Vazquez gives a strong performance throughout, showing us a character whose drive and ambition will be his downfall. His confidence never wavers until the very end, when the actor brings all of his character's transgressions into a few brokenhearted words. Also excellent are Pedro Bayon as Creon and Carlyle Brown as blind Tiresias.
Director Dipankar Mukerjee gives the piece a rock-solid foundation and does inventive staging with the vast Lab Theatre, playing scenes on both stairwells, giving some of the scenes more of an epic sweep. (The huge space at times swallows some of the lines, but the action is usually very clear.) Oedipus El Rey shows us just how insightful the Greeks were into human nature, even if we aren't following the old ways anymore.
There must be something in the air. The 7-Shot Symphony, the latest Live Action Set piece, also recasts ancient stories in a new context.

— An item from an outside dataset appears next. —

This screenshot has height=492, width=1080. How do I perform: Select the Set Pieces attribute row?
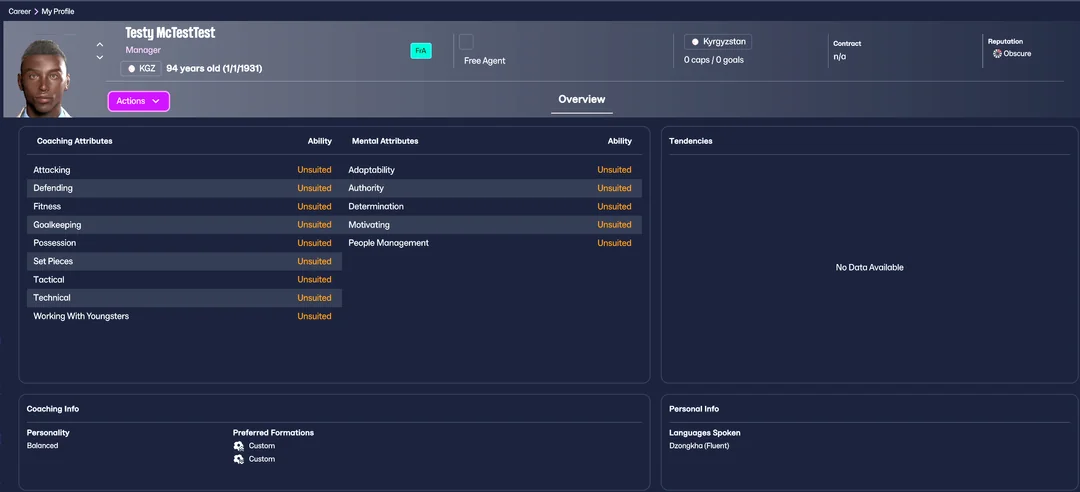coord(182,261)
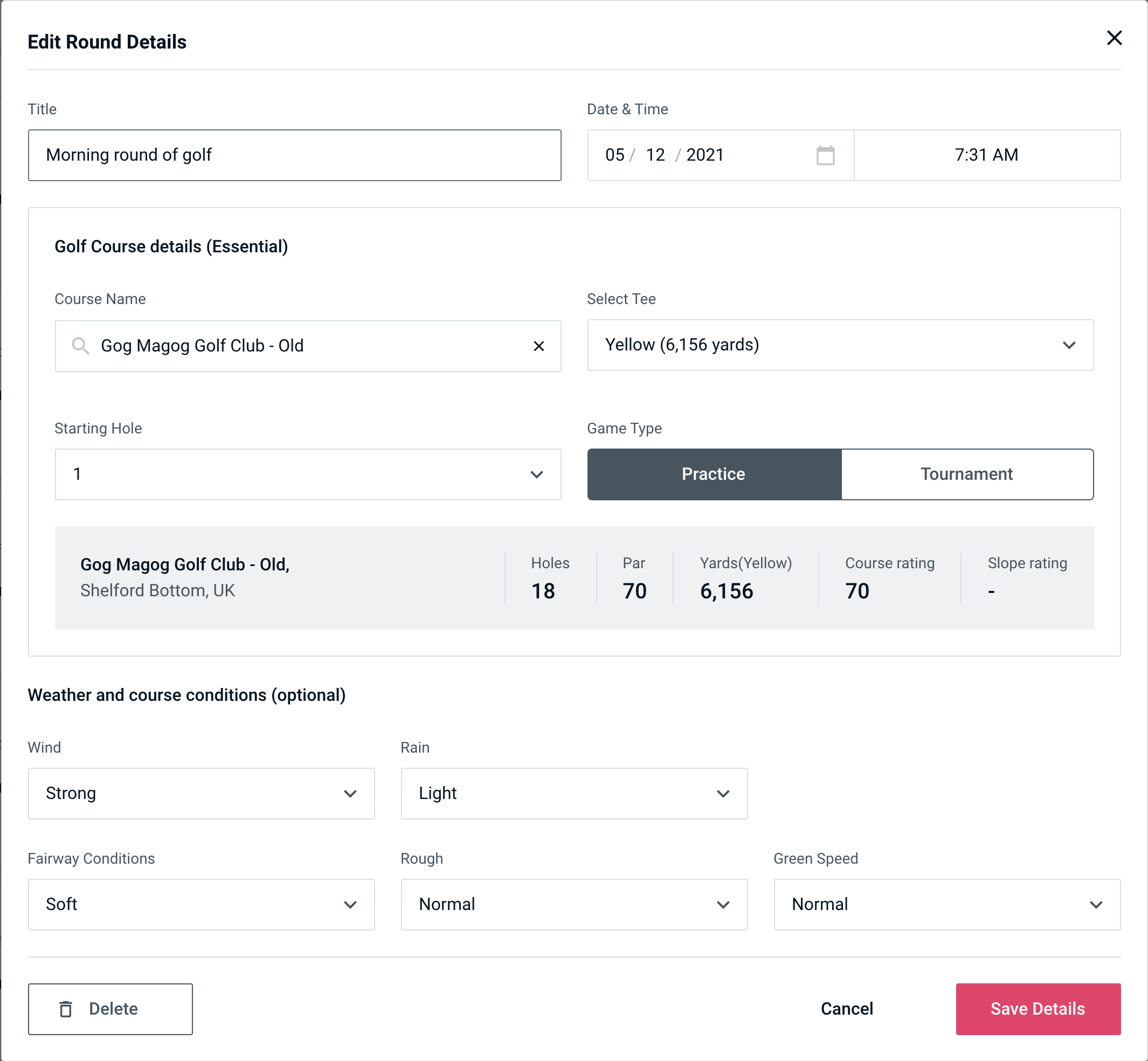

Here, legends from several cultures are tied together and then transported to the Old West. So the frontier towns are policed by Sheriff Odin Greybeard, they're ruled over by Hades (the owner of the Underworld Saloon), and Orpheus loses his mail-order bride because of a bad debt.
The stories make a delightful playground for the company's actors, who mix their usual physical flair with some good old-fashioned, round-the-campfire storytelling. There are few props and no sets, other than the performers, who transform from characters to a forest to the windswept desert plain in moments. They're aided by local band Tree Party, who provide the country-by-way-of-Ennio Morricone music to which the action plays out.
The story of Orpheus, who follows his bride-to-be to the Underworld and loses her at the last possible moment, is the most affecting one, fueled by Joey Ford's humble and sweet but driven performance. Mark Benzel gives a completely different turn as spider trickster Anansi, who manages to get the best of all around him using only his wits.
The show would be entertaining enough with just a string of well-presented stories, but writers Matt Spring and Ryan Underbakke (who also directed) not only manage to tie the stories together but do it by telling them in sequence. Little moments from the early part of the show become much larger as it goes on, as the reasons for the different actions and reactions become clear. And it's hard not to love a shoot-'em-up Western that uses finger guns.